Sorbie Tower

Sorbie Tower, Dumfries and Galloway

~ History ~

1485 ~ Robert Hannay succeeds Ethe Hanney of Sorbie.

1498 ~ Robert acts as sheriff for Wigtownshire on behalf of his brother-in-law, Quentin Agnew,and see's his influence grown considerably as a result.

1569 ~ Alexander Hannay takes over the Sorbie estates and later builds himself a tower house, protected on three sides by marshland. The tower is built to provide protection for the Hannay's who are at fued with the Murray's of Broughton, and other nearby fueds underway by rival clans.

The Hannay's have amassed wealth and accumulated property over the years, partly through marriage but also through trade throughout Wigtownshire.

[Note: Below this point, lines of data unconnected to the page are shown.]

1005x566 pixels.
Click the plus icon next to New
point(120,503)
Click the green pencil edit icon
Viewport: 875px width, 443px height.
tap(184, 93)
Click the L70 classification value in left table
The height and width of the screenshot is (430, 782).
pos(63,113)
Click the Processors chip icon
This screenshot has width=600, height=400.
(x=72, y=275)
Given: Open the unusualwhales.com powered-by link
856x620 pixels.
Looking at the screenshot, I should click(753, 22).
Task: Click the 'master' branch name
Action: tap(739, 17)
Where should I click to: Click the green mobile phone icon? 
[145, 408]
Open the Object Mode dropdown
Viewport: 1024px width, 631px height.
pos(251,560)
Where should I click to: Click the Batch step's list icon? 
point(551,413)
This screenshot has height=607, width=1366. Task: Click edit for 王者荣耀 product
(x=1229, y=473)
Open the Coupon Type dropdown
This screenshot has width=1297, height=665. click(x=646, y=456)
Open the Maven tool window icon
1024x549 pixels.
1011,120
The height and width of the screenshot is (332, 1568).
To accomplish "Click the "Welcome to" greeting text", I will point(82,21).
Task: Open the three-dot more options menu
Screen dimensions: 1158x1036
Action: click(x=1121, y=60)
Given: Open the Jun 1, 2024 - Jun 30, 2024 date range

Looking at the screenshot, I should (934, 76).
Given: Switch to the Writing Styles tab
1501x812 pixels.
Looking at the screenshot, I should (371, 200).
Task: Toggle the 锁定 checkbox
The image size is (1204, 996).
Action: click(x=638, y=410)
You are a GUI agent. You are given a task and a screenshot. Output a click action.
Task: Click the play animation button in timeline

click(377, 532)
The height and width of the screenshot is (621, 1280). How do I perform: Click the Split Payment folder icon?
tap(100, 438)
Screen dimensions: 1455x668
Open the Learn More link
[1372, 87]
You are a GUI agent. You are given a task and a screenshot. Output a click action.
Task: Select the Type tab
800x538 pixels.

1612 ~ Alexander Hannay dies.

1626 ~ The Hanny's have become quite impoverished and see much of their estates sold to Sir Patrick Agnew of Lochnaw Castle and  the Stewarts of Garlies.

1640 ~ John Hannay is killed during a quarrel.

1677 ~ The Stewarts of Garlies are now the Earls of Galloway, become Lairds of Sorbie.

1748 ~ Brigadier-General John Stewart, a member of Parliament for Wigtown, becomes the last resident of Sorbie Tower upon his death.


Newton Stewart





Sorbie Tower lies in Wigtownshire, about a mile out of the village of Sorbie on the B7052.

It is situated close to an artificial defensive mound, known as the "Sorbie Motte" which was the site of an earlier pictish wooden fort dating from the 1100's.

Today this imposing ruin is hidden in heavy tree cover and is easy to miss.

Approaching the Tower is via an unmade road through damp marshy ground, hence the origins of the 'Sorbie' name (" a dwelling amongst swamps...").

Parking is provided with a short walk to the Tower past a small workshop from which the charity continues to undertake maintenance work on the Tower. If like us you are lucky enough to see one of the volunteers at work, you may also get a guided tour of the tower.